Correlates of tobacco quit attempts and cessation in the adult population of India: secondary analysis of the Global Adult Tobacco Survey, 2009–10
1 Public Health Foundation of India, New Delhi, India
2 All India Institute of Medical Sciences, New Delhi, India
3 International Union Against Tuberculosis and Lung Disease (The Union), Paris, France
4 Department of Infectious and Tropical Diseases, London School of Hygiene and Tropical Medicine, London, UK
5 International Union Against Tuberculosis and Lung Disease (The Union), South-East Asia Regional Office, New Delhi, India
BMC Public Health 2013, 13:263 doi:10.1186/1471-2458-13-263Published: 22 March 2013
Nearly 275 million adults (15 years and above) use tobacco in India, which contributes substantially to potentially preventable morbidity and mortality. There is good evidence from developed country settings that use of tobacco cessation services influences intention to quit, with a higher proportion of attempts being successful in fully quitting. There is little evidence about cessation and quitting behaviour in the Indian context. This study assesses the socio-demographic characteristics and cessation services used by adults i) who attempted to quit smoked and smokeless tobacco and ii) who were successful in quitting.
The study was a cross-sectional secondary data analysis of the Global Adult Tobacco Survey, India, 2009–10. There were 25,175 ever tobacco users aged 21 years and above included in the study. Bivariate and multivariate logistic regression analysis was done to determine associations between socio-demographic variables and cessation services utilized with attempts to quit tobacco and successful quitting.

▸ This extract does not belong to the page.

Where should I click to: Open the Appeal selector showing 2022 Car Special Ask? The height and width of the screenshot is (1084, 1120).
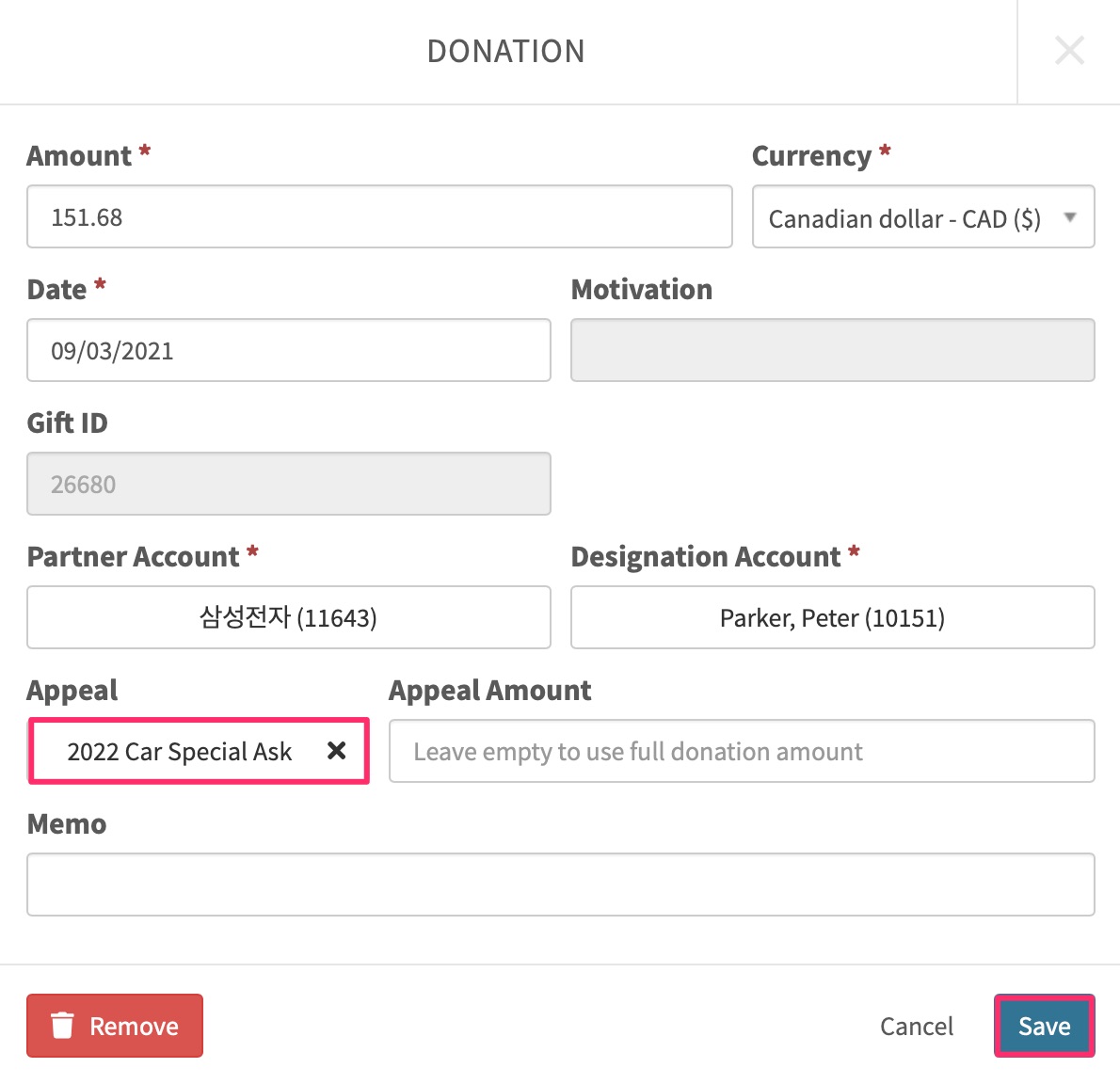[x=199, y=751]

Of the ever tobacco users, 10,513 (42%) made an attempt to quit tobacco, and of these 4,395 (42%) were successful. Significant associations were demonstrated between male gender, increasing educational attainment and higher asset quintiles for both those who attempted to quit and those who were successful. Younger age groups had higher odds of quit attempts than all except the oldest age group, but also had the lowest odds of successful quitting. Heath care provider advice was positively associated with attempts to quit, but both advice and use of cessation aids were not associated with successful quitting.
This study provides the first national evidence on the relationships between quitting attempts and successful quitting with socio-demographic characteristics, health care provider advice and use of cessation services. The findings of the study have important implications for scaling up tobacco cessation services in India, and indicate a need to re-examine in greater detail the effects of socio-demographic factors, type of tobacco product used and levels of dependency on quitting. Health system factors such as coverage and accessibility of cessation services, type of service, and its duration and follow up also have to be examined in detail to ascertain effects on quitting behavior.